• EXTRACT:

######

# Need Pros And Cons On A Couple Of 9mm Choices



## Ruger71 (Jan 15, 2007)

Went looking today and ran across a couple I like. One is a Springfield XD, new in the box, two mags, holster, etc. for around $450 the other is a used Taurus P92 in either the stainless or nickel finish for $450. Both felt good in the hand and the sights lined up when I raised it into position. Just curious on some good and bad points on each from some who have shot them. 

Two others caught my eye also, a Taurus 1911 in 45 acp (new) and a Browning High Power in 9mm (used) both in the $600-$650 range. I liked both of these as well, but the price is more than I wanted to spend and the 45 acp defeats my purpose for the affordability of the 9mm factory ammo. 

Please give me some thoughts to think about. Thanks for the help.


----------



## BeefyBeefo (Jan 30, 2008)

######

• WHAT YOU HAVE TO DO:
Decide whether each statement agrees with the 9mm thread above. Answer yes or no, quoting the exact words from the thread that settle it.
(a) The Springfield XD was offered new in the box for around $450.
(b) The Browning High Power in 9mm was a new pistol.
(c) The poster sees the 45 acp chambering as working against the goal of affordable factory ammunition.

######

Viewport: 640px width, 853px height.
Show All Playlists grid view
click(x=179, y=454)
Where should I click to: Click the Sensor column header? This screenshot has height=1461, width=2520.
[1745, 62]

######

• PROBLEM SOLUTION:
(a) Yes: "One is a Springfield XD, new in the box, two mags, holster, etc. for around $450"
(b) No: "a Browning High Power in 9mm (used)"
(c) Yes: "the 45 acp defeats my purpose for the affordability of the 9mm factory ammo"